The latest EY European attractiveness survey based on interviews with 808 international decision-makers indicates that China is still perceived as the world’s most attractive investment region. Europe has improved its attractiveness in the eyes of investors, Western Europe being the second most attractive region after China. CEE has also strengthened its position as a preferred investment destination and remains among the top picks for investors. Southeast Europe is quite diverse in terms of investment climate – Turkey’s strong growth attracts investors; Greece’s privatization programme is expected to offer many opportunities for large-scale transactions; Bulgaria and Romania keep a low profile and Serbia is gaining momentum.

What are your expectations on the M&A deals activity in SEE in the short-term?

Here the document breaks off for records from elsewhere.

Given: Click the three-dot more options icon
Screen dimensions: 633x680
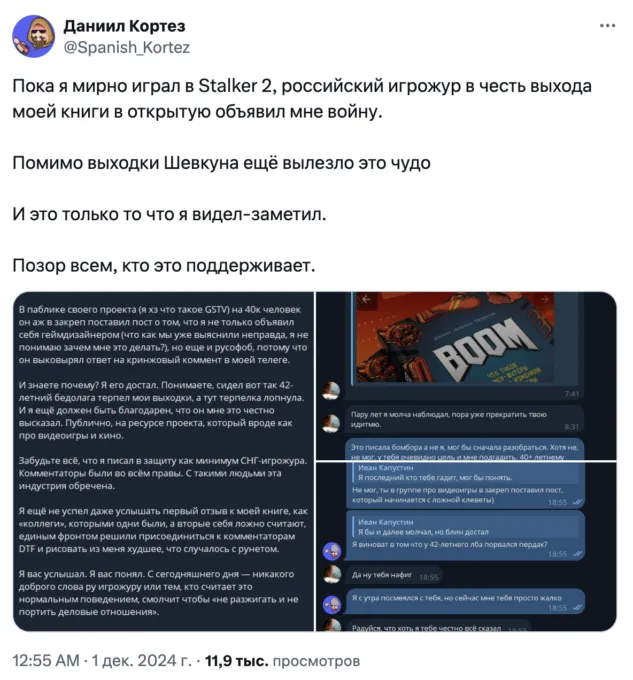Looking at the screenshot, I should (607, 26).
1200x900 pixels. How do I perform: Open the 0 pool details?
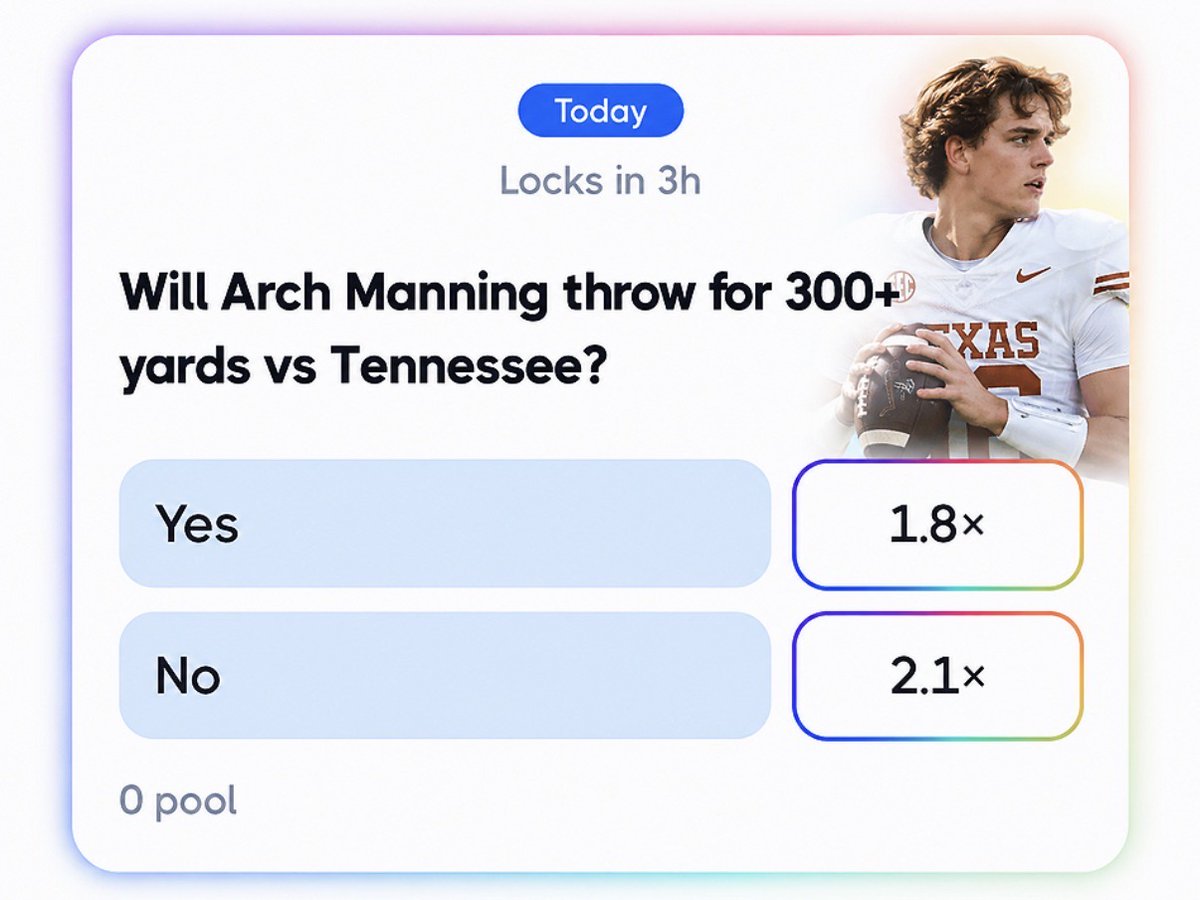pos(178,800)
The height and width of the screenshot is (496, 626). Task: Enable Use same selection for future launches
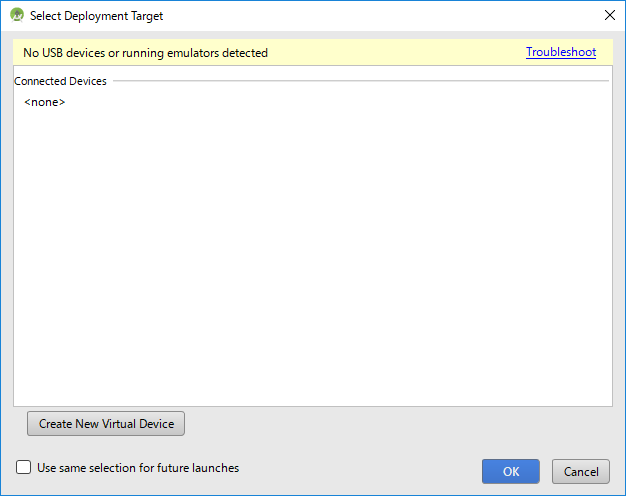23,467
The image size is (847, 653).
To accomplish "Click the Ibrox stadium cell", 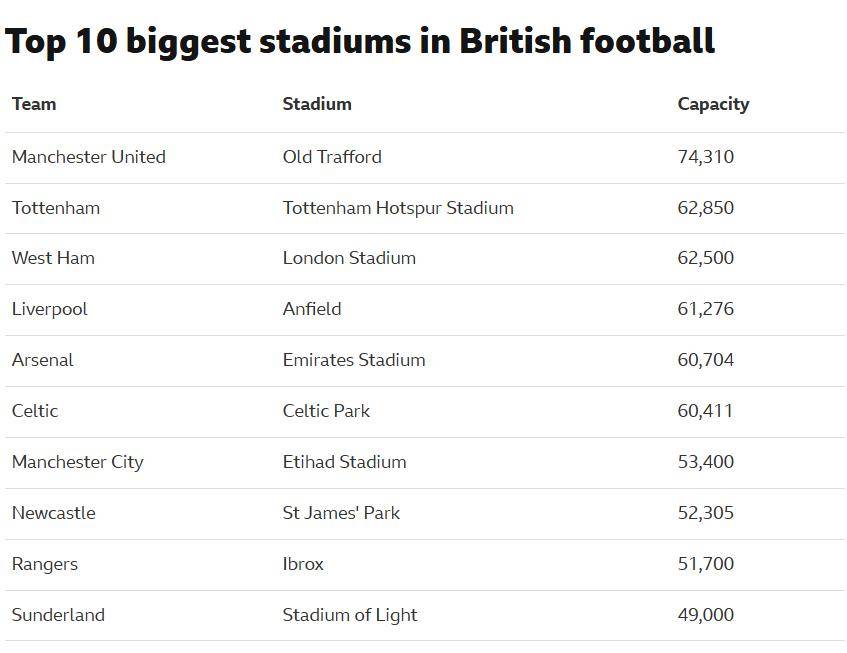I will [x=303, y=564].
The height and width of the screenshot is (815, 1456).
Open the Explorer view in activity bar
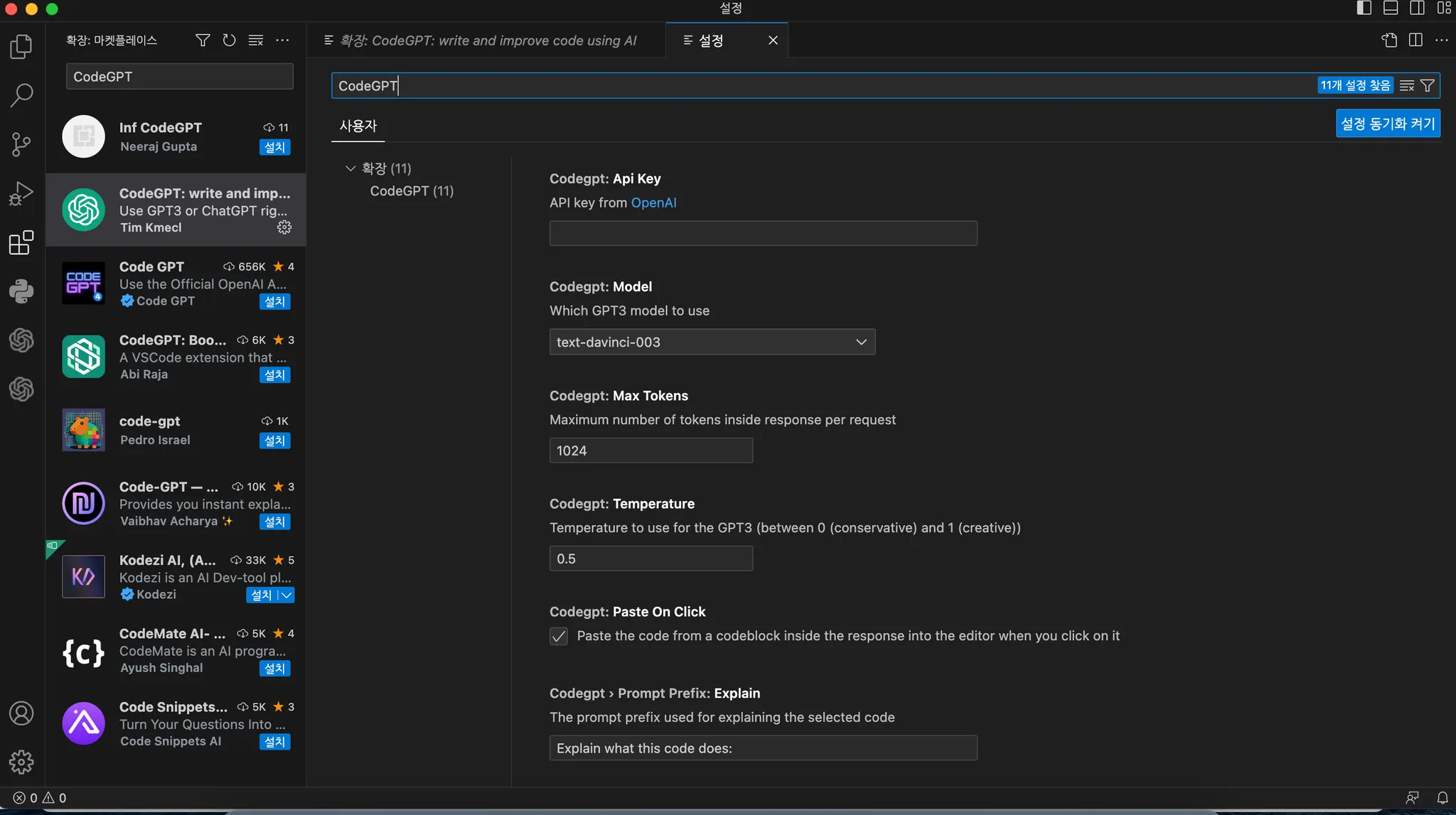(21, 47)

 EY has recently launched its bi-annual Capital confidence barometer. Positive sentiment about economic growth, corporate earnings and employment decreased remarkably because of the prolonged crisis in Europe and the sluggish to negative growth in Central and Southeast Europe. However, the positive global trend and the narrowed valuation gap create opportunity for first-mover advantage and the challenge for the SEE countries is to inspire confidence among executives looking for growth whenconfidence within their borders remains weak.

What are the key factors defining the M&A maturity of a country?

Regulatory, political, socio-economic, financial, infrastructure, technological factors are key M&A maturity factors. Without good awareness on them, risks can be left unmitigated and opportunities overlooked. Over the last few years when growth was weak, we saw that investors are paying much more attention to macroeconomic, regulatory and political factors. In my experience, though, deals happen when the target demonstrates strong business fundamentals.

What are the main challenges/advantages for the investors in this region?

The biggest challenge for most of the SEE countries is the sluggish or negative growth. Considering that emerging market economies are slowing down, my feeling is that foreign investors are for the most part confident that Europe will weather these hard times, and emerge stronger and different. When asked how Europe could strengthen its competitiveness, respondents to our Attractiveness Survey indicated improving business confidence and economic stability through reducing debt as key priorities. Cost differentials now matter less when assessing a region’s competitiveness, however, research and innovation now rank second among competitiveness factors.

Which are the sectors which are most likely to attract investor’s interest to the region?

In 2012 the automotive sector provided the biggest surprise: despite European car sales being at their lowest for almost two decades in 2012, the sector provided 28% of all new FDI jobs in Europe – most being component makers. The focus of car manufacturing is gradually moving from the heart of Europe to its periphery and companies are quickly reorganizing their assets to gain competitiveness and tap into growing markets.